Well-meaning advice is abundant when it comes to saving energy. Statements like "switch off the lights when you leave the room" or "don't take the elevator if it's just for one floor" are easy. Changing one's behavior, on the other hand, is very hard as we all know. Wouldn't it be nice then to know, which changes in habit actually make a real difference?

That is where What is Watt comes in, one step before the well-meaning advice. The project lets people see for themselves, which change in habit truly makes a difference. It, therefore, doesn't just save power but also willpower.

The goal of What is Watt is to compare everything with everything. How much energy does my daily train-commute take? (12.8 kWh) How many times can I take one of my famously long hot showers for the same amount of energy? (9 times) Or how many times could I take the elevator for just one floor? (1200 times) In the end, the decision is with each person, if she wants to move closer to her place of work or if she takes a hot shower less often to save energy.

Naturally, these values are highly dependant on the length of the train ride, the duration of the shower or the type of elevator. And not everyone wants to compare the same things. What is Watt is therefore modifiable on multiple levels:

Being thus open, a range of people may make use of or contribute to What is watt. For example by adding a new scenario of personal interest. How much energy would, for example, be used by a Bitcoin transaction. Or my model railway. Or e-guitar?

Design Iterations

The difficulty in designing What is Watt is, that it needs to be able to accommodate user-added data and stay visually appealing. The design is still work in progress and I will explain some of the reasoning behind the first few iterations.
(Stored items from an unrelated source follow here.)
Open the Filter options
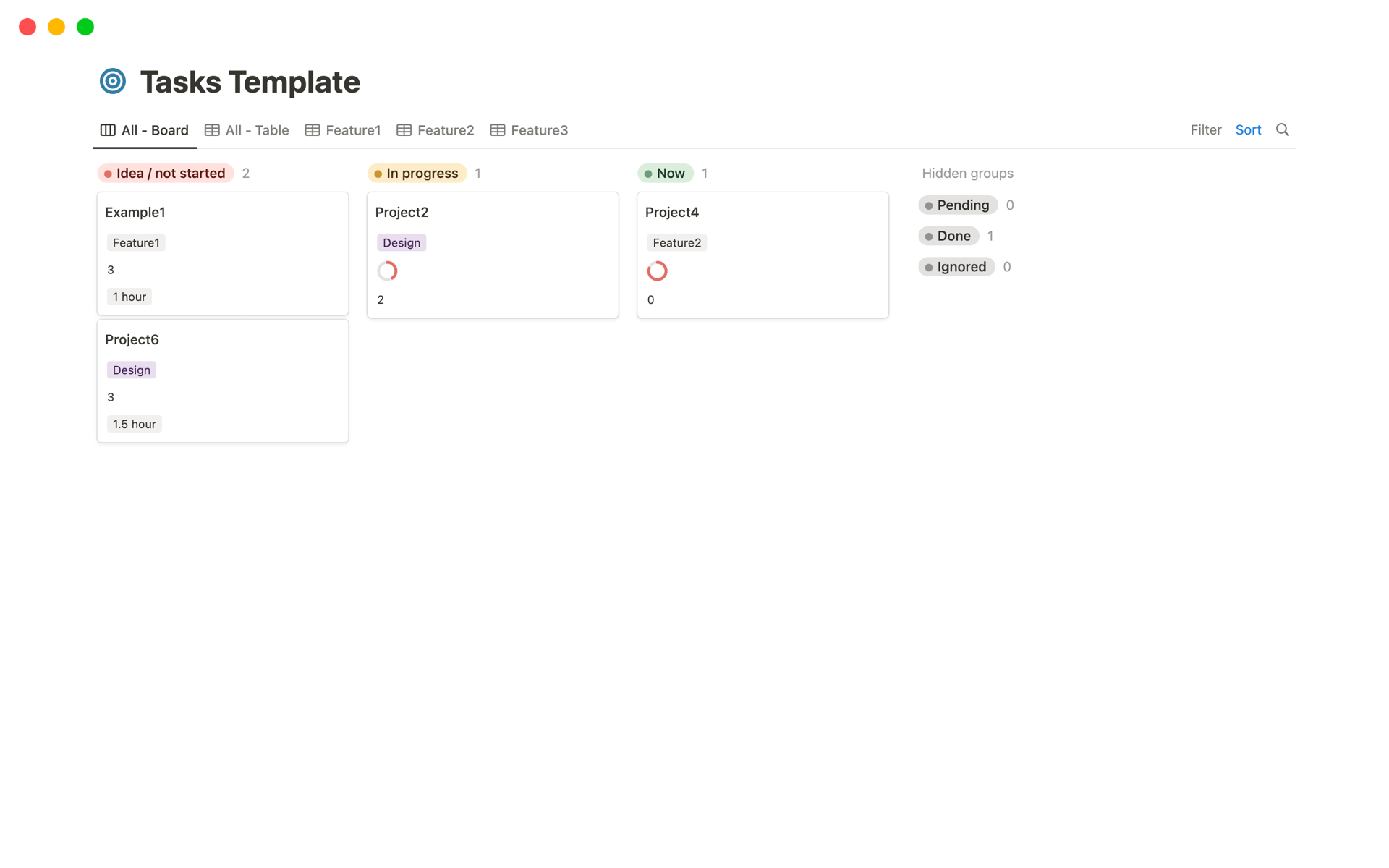This screenshot has width=1389, height=868. click(x=1205, y=129)
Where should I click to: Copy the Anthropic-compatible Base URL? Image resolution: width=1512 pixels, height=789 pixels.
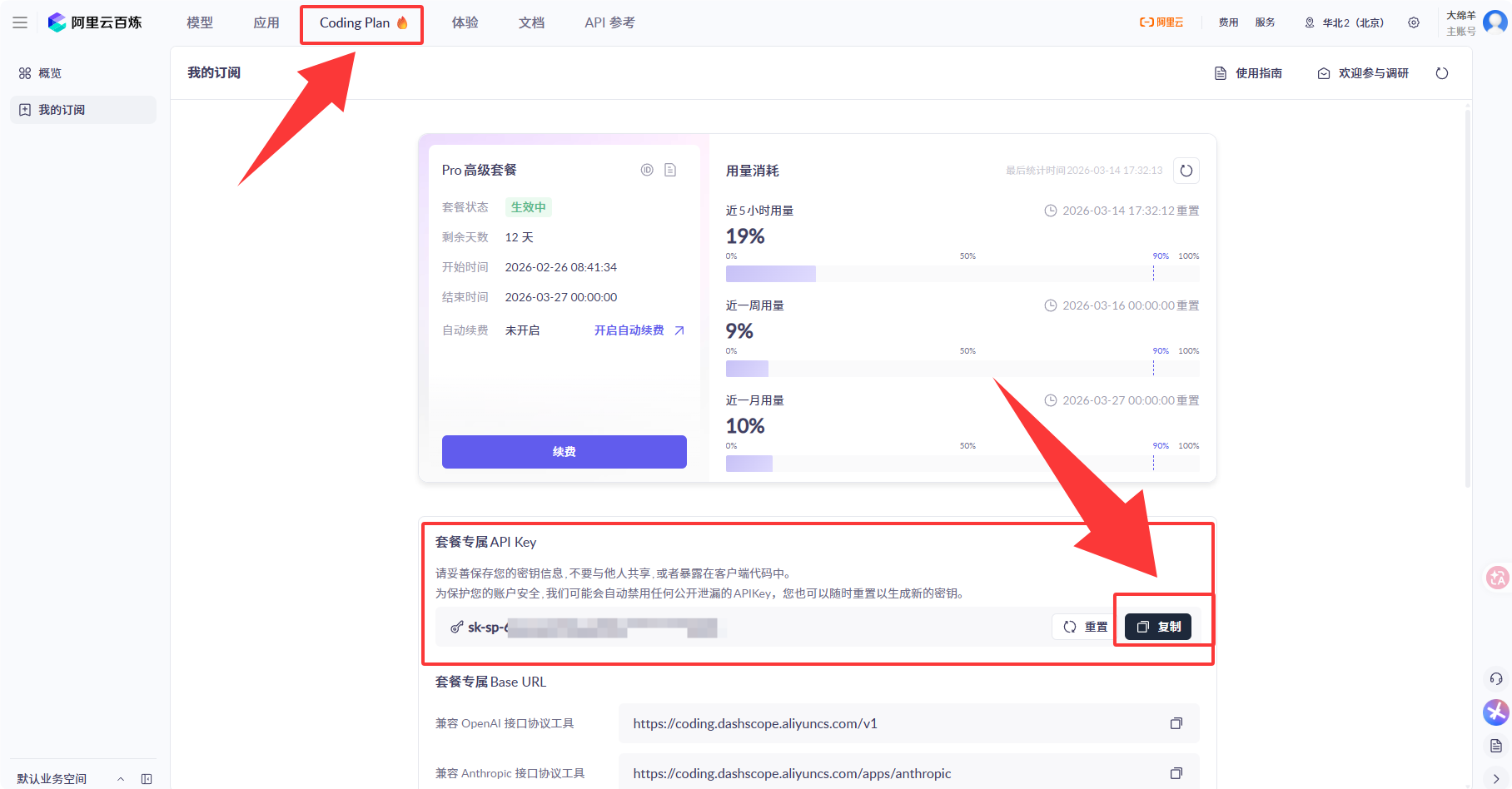pos(1176,773)
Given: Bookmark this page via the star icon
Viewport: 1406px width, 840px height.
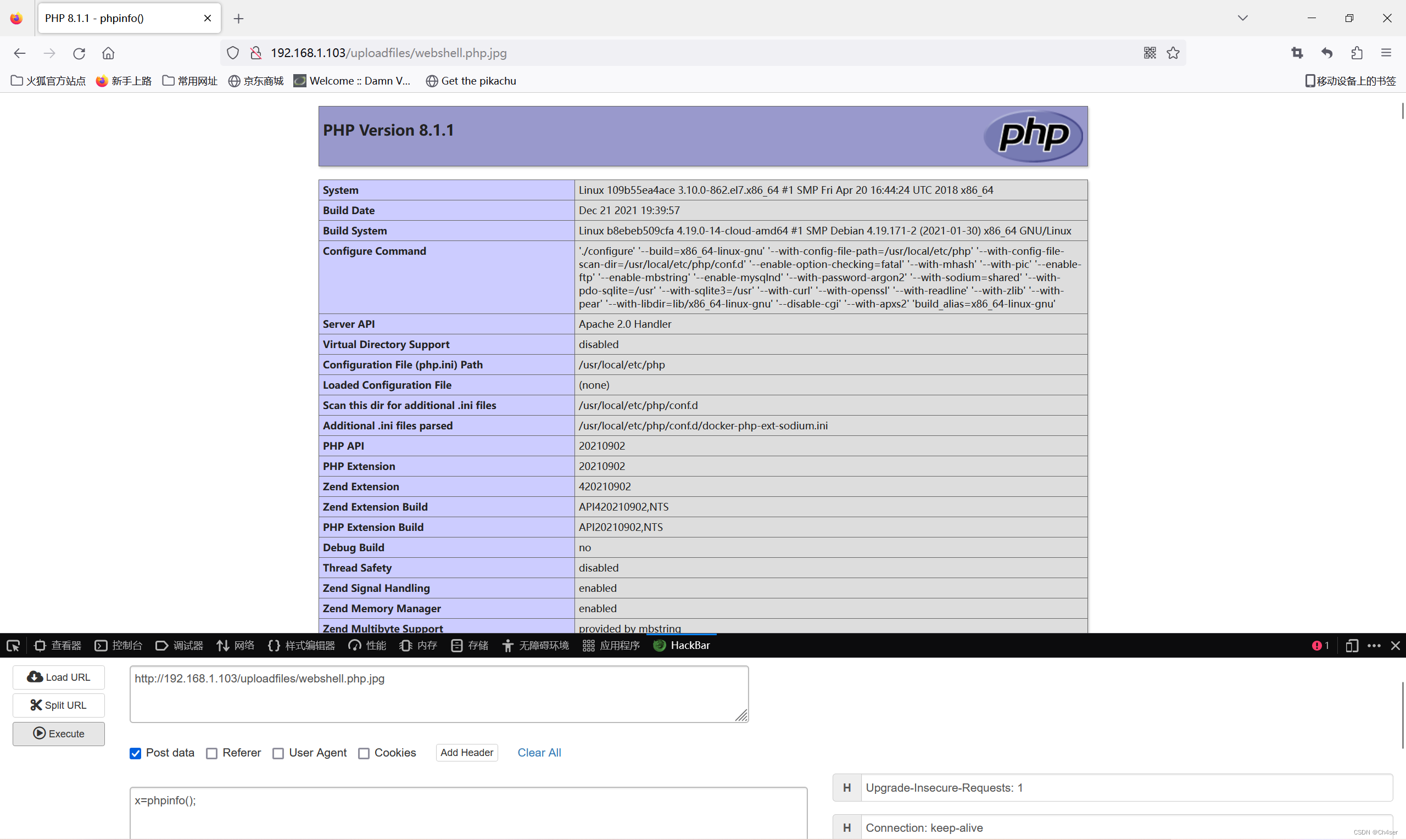Looking at the screenshot, I should (x=1173, y=53).
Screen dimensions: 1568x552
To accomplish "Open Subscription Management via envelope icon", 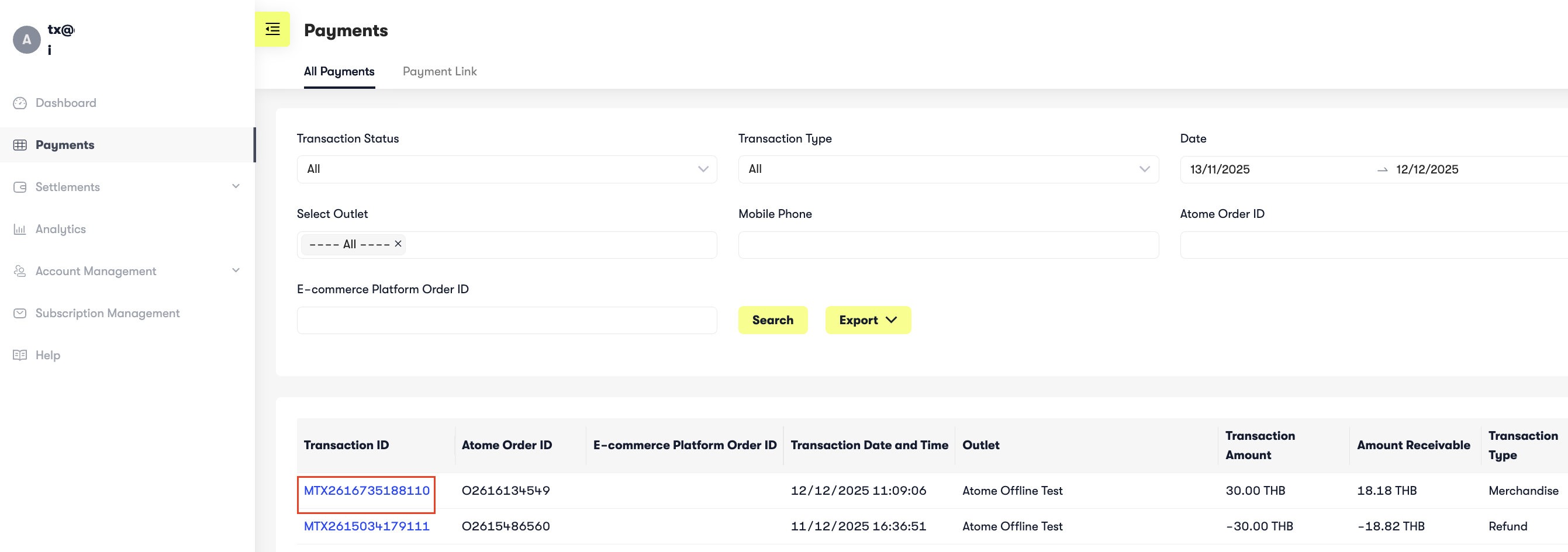I will (x=20, y=313).
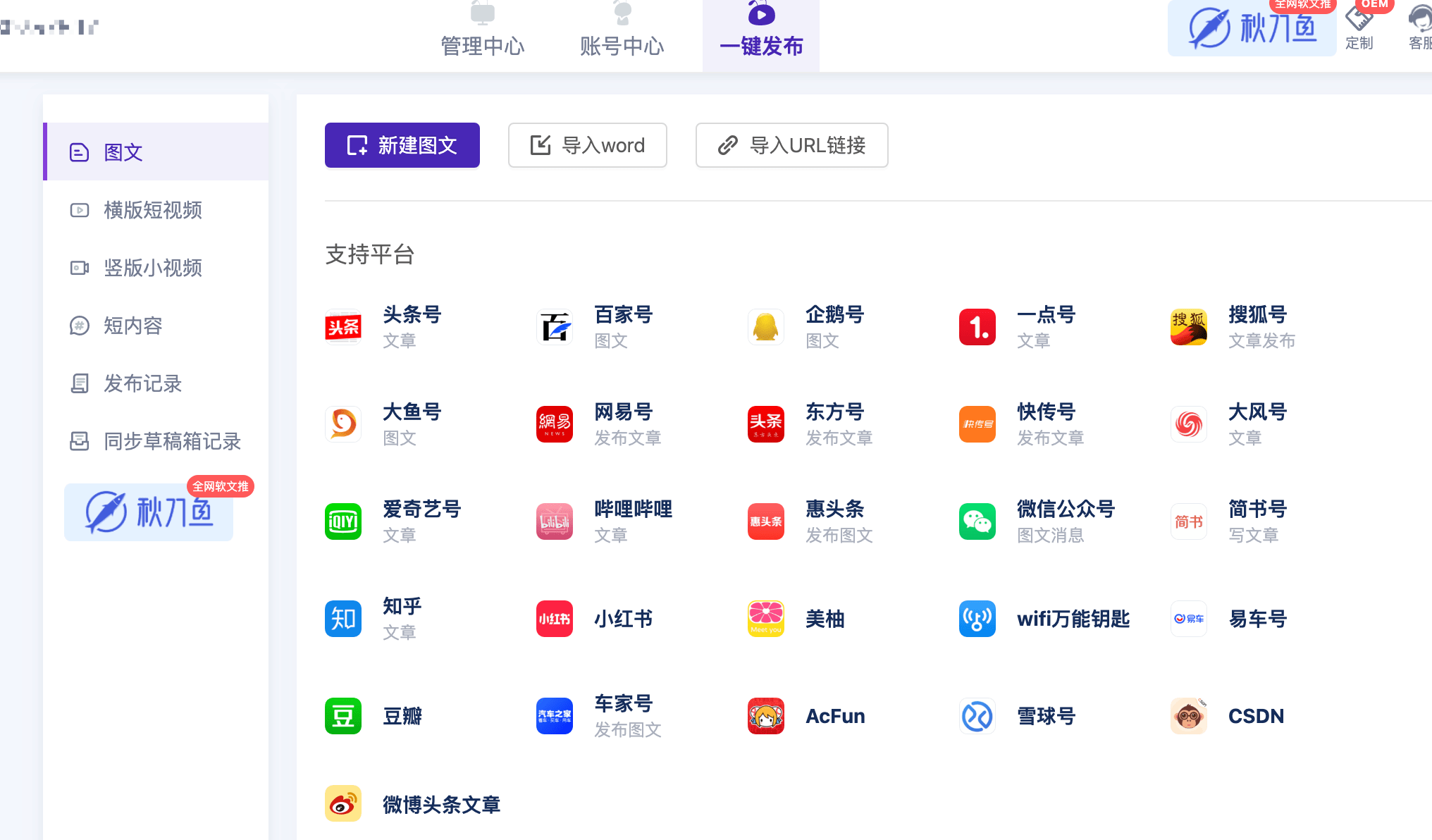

The first design iteration was strongly inspired by designs of currency converter apps. A genre which is a stomping ground for creative designs.

Different currency converter app designs
Currency converter app designs

But already, the case showed to be a bit more complex than these. On one hand, the design should evoke a feeling for the weight of each side in the reader. But at times, differences between to scenarios might be multiple orders of magnitude. This excluded design ideas based on pictorial unit charts like this one:

One bitcoin transaction uses the same amount of energy as 176 hot showers
Showing just how crazy the energy usage of Bitcoin is by comparing it to hot showers

On the other hand, the design needed to make the parameters visible on which a scenario was based. These could vary widely in number and type. This lead to the following design that accommodates these two constraints:

Design of the first iteration
The first design iteration compares two scenarios and gives the reader a sense of weight through the surrounding circles

This design uses circles to hint at the weight each scenario has in terms of energy usage. The circles also remind of electrons orbits around an atom's nucleus. They this subtly reinforce the topic of electricity. Also, the lines represent an abstracted scale which is held in balance. A visual cue that the values on both sides are equal in terms of energy consumption.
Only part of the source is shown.